The rhythm of beating hearts reduces the energy needed to circulate fluids by reducing the amount of turbulence.
Introduction
About 10% of your weight is blood, and right now, it’s moving all around your body, ferrying oxygen and nutrients to each of your cells, carting off their waste, keeping your immune cells on patrol, helping regulate your temperature, and clotting when necessary. Your heart is what makes this highly functional fluid flow, pushing 1.5 gallons of liquid three feet a second through an astonishing 60,000 miles of blood vessels, a distance of 2.5 times around the planet.
The friction of moving fluid through 60,000 miles of tubes, the majority of which are much smaller than the diameter of a human hair, would exhaust any pump. And yet the human heart moves this fluid through your body day and night, for decades. How does it do it?
The Strategy
In a pipe (like a blood vessel), fluid can flow in one of two general ways. In laminar flow, the fluid moves smoothly along in an overall straight direction parallel to the direction of the pipe. In turbulent flow, the fluid moves more chaotically, in many different directions at once. The more a fluid flows chaotically, the more friction (i.e., drag) it has with itself and with the inner wall of the pipe it’s moving through, and the more force required to push the fluid through the pipe. Turbulent flow is the norm in the movement of fluids through human-made pipes, but laminar flow is the norm in the movement of blood through blood vessels.

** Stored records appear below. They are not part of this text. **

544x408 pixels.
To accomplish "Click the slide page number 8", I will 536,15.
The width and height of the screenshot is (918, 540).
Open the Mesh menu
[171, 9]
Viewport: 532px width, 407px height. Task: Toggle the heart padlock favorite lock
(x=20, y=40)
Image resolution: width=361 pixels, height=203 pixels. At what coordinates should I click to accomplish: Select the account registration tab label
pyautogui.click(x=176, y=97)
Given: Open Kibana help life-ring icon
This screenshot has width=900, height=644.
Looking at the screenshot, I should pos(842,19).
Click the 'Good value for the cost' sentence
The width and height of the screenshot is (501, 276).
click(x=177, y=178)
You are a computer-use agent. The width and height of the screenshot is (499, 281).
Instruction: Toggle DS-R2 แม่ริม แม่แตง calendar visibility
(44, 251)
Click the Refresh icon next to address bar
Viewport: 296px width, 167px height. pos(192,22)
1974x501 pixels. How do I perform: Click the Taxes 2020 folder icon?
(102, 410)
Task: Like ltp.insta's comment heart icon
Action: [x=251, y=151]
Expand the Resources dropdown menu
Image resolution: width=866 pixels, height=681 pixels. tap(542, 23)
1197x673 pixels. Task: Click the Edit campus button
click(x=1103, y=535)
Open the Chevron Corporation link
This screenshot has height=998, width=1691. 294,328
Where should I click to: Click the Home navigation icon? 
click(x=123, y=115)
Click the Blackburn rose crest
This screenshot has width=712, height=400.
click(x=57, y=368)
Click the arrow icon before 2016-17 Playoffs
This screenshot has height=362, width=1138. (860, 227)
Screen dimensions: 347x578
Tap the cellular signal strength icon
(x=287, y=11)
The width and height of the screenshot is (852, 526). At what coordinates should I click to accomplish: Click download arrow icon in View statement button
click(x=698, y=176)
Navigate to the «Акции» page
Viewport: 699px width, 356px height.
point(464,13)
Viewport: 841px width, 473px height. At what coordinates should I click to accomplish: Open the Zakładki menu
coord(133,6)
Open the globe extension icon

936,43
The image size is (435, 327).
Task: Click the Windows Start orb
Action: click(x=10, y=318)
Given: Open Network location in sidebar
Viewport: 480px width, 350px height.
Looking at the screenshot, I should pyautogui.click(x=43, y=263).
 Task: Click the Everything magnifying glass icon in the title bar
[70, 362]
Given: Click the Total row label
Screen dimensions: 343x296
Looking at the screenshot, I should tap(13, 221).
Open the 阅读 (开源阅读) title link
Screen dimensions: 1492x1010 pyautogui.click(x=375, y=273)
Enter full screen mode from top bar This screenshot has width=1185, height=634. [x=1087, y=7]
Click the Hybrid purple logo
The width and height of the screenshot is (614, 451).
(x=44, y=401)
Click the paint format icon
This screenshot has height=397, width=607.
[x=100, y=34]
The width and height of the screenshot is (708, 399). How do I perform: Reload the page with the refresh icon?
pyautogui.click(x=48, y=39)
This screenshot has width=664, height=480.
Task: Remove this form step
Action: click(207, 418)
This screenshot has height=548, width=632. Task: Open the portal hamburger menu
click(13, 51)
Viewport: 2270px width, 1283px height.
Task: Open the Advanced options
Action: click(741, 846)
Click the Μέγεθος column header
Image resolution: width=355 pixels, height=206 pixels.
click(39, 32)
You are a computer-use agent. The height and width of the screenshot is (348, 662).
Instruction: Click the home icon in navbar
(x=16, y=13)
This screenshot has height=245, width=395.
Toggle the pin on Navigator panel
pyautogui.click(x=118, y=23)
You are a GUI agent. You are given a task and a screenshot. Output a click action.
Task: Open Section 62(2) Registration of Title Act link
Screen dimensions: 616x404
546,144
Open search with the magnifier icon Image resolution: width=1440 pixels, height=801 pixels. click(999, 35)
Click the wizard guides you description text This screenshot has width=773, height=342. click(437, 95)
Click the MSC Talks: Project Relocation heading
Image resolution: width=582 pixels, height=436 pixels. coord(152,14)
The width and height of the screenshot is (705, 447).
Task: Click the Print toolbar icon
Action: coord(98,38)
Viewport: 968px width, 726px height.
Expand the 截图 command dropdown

Unlike pumps that run continuously, the heart uses a pulsing pattern. It pushes blood out with a short contraction, and then refills during a short expansion called “diastole.” During this “rest” period, blood flow from the previous push slows down and any developing turbulence settles. This creates favorable, calm conditions as the next contraction sends another surge of blood forward. The alternating pattern enables the heart to maintain laminar flows in the circulatory system, greatly reducing the force required to move blood through this extensive network of vessels.
See Related Strategy
The Potential
Human-made pumps run continuously while operating. When researchers designed a pump to operate like a heart, however, in both being pulsatile and having a rest phase, turbulent flow in the pipe became laminar. The result was a 27% reduction in drag and a 9% overall improvement in energy efficiency over a conventional continuously running pump. There are over 2 million miles of pipes moving fluids in the world, so any innovations in pipe design to reduce drag requires an enormous change in infrastructure. Innovations in pumps are much easier to implement. Since nearly 20% of our global electrical budget goes to running pumps, the implementation of this one biomimetic innovation worldwide could reduce global electrical use by around 2%.